Chapter 8

5.3K 446 6
                                    

Satu ⭐ darimu sangat berarti untukku 😘😘
Happy reading 🤗

Setelah tragedi pagi tadi Aurissa mengunci kamarnya rapat-rapat, kenapa ia menyebutnya sebagai tragedi, karena itu adalah kejadian paling memalukan yang pernah terjadi seumur hidupnya.

Sudah berpuluh kali Ben mengetuk pintu kamar namun ia masih urung membukanya.

"Sa ayo dong buka, katanya perut kamu sakit, makan dulu biar sakitnya mendingan," ia mengetuk lagi, "Sa ayo dong kakak khawatir nih," masih belum ada respon, "kakak bawain makananya ke kamar ya!"

Ben kembali ke dapur mengambil piring dan gelas lalu menata makanan diatasnya.

"Masih belum mau bukain pintu?" Eldern keluar kamar terlihat segar sehabis mandi, menghampiri Ben yang sedang menyiapkan sandwich untuk Aurissa.

"Belum."

"Kalau gue yang bujuk gimana?" Tawar Eldern langsung dijawab dengan gelengan oleh Ben.

"Jangan, gak bakal bener kalo elo yang bujuk." Setelah selesai dengan sandwichnya Ben kembali ke atas mengetuk kamar Aurissa dengan harapan kali ini ia membukanya.

"Sa... buka dong Sa, ini kakak bawain sandwich sama minuman pereda nyeri juga pembalut pesenan kamu," masih belum ada suara "Sa kalau kamu gak buka pintunya, lama-lama kakak dob-"

Ceklek.

Pintu kamar dibuka, kepala Aurissa menyembul keluar melihat situasi, lalu mengambil nampan berisi makanan yang disodorkan Ben, wajahnya terlihat merah entah hanya sekedar malu atau justru karena menangis, lalu Ben memberikan keresek putih berisi tiga botol kiranti dan satu pack pembalut, juga berbagai macam cemilan.

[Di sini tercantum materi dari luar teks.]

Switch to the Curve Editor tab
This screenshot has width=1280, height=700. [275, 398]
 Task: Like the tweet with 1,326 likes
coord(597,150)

"Makasih." Jawabnya pelan.

"Itu Eldern yang beli..."

BRAKKK

Belum juga Ben selesai bicara pintu sudah dibanting keras oleh Aurissa, tapi bukannya Ben marah dengan kelakuan gak sopan adiknya itu tapi ia malah tertawa terbahak-bahak yang terdengar sampai ke dapur.

Eldern yang sedang mengoles rotinya dengan selai mengernyit bingung. "Kenapa?"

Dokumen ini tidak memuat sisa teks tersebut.